6月も終わり、明日から7月になります。新型コロナウイルスの感染拡大で、私たちは今までの経験したことのない生活を送ってきました。社会の在り方がガラッと変わってしまうような状況の中、早くも半年が過ぎました。
今年残された6か月、まだまだ私たちにとって予測がつかない日々が続くと思いますが、毎日の生活をしっかりと過ごしていきたいと思います。
今回は、診断しにくい外痔核に関してお話したいと思います。
外痔核と聞くと、直ぐに頭に浮かぶのは血栓性外痔核です。肛門の外側の静脈叢に血栓が詰まり、急に腫れて痛みが出る病気です。
血栓性外痔核の場合は、肛門の外側に血栓ができて、腫れて痛い状態で医療機関を受診されるので、一見しただけで直ぐに血栓性外痔核とわかります。また、肛門上皮に血栓が詰まって痛みが出ることもあります。この場合はパッと見ただけでは血栓性外痔核とはわかりません。でも肛門指診をすると、肛門内の肛門上皮に硬く血栓が詰まっているのを触知することが出来ます。
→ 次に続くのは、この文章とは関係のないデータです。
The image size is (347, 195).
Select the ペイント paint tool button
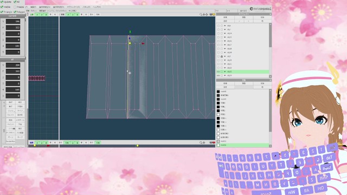tap(10, 124)
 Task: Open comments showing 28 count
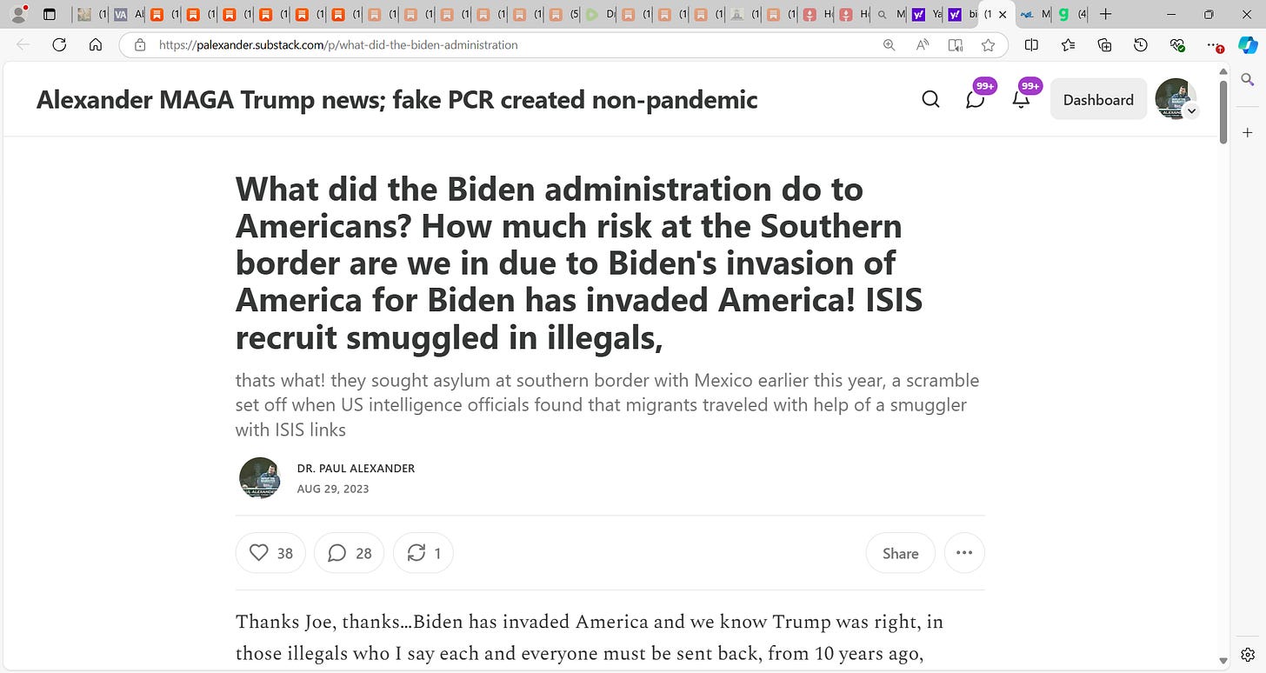coord(349,553)
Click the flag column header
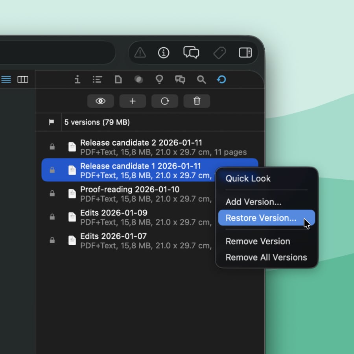This screenshot has height=354, width=354. 51,122
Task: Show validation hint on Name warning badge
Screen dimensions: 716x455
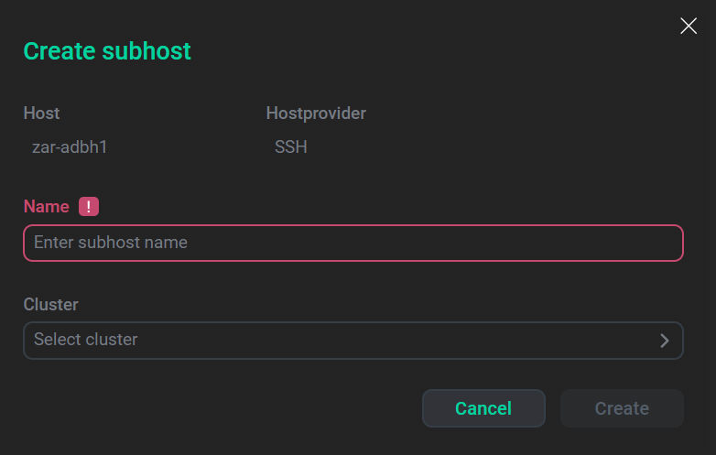Action: [88, 207]
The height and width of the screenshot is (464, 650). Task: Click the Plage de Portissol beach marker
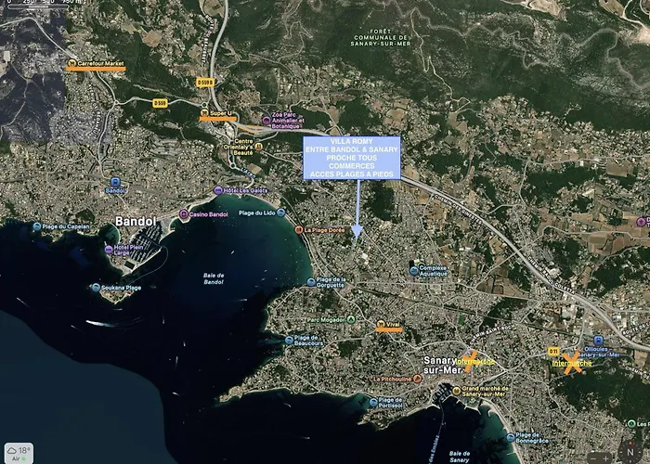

また肛門鏡で観察することで、肛門の外側に血栓が詰まって居間くても診断は容易にできます。
血栓性外痔核の場合は血栓が詰まって腫れて痛いので、消炎鎮痛剤の座薬を使い腫れを取ると痛みは軽減されてきます。そして、詰まった血栓は時間がかかっても自然に溶けて体に吸収されて治っていきます。詰まった血栓が大きかったり、痛みが強い場合は、血栓を摘出することで痛みはスッと楽になります。でも血栓性外痔核は基本的には手術をしなくても痛みをとることで自然に治っていきます。
ただ、外痔核にはこのように血栓が詰まって腫れて痛い外痔核だけではありません。
肛門の外側の静脈叢が、排便の時などにグッと力を入れて力んだ時に、静脈瘤の様に腫れてくることがあります。この場合は血栓性外痔核と違って血栓が詰まっていないので、視診や肛門鏡での観察、そして触診では外痔核がわからないことが多いです。
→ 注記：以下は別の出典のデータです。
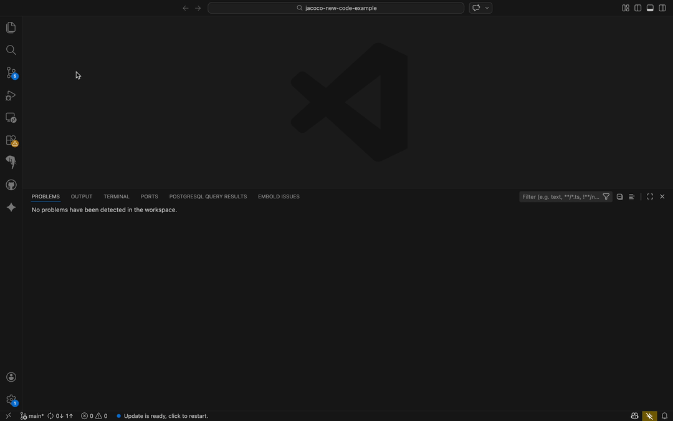Toggle the problems filter funnel
This screenshot has width=673, height=421.
click(606, 196)
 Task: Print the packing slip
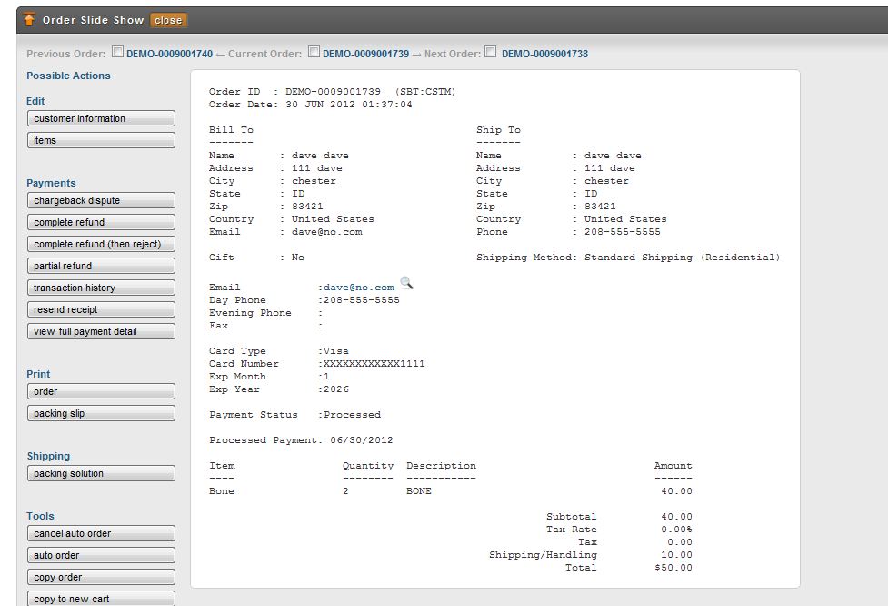102,413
患者さんの訴えとしては、「排便時に何か出てきて押し込んでいます。腫れていると痛みがあります。」という症状です。そして出血はなく、腫れて出てくるという症状です。
これだけを聞くと一見、内痔核があって排便時に内痔核が脱出してきて、その内痔核を押し込んでいるんだろうと考えます。でも肛門鏡で肛門内を観察しても明らかな内痔核の腫脹は認めません。
渡邉医院では、初診の患者さんは微温湯による浣腸をしてトイレでその入れた微温を出してきてもらい、グッと頑張った後の肛門の腫れ具合、内痔核の腫れ具合などを診るようにしています。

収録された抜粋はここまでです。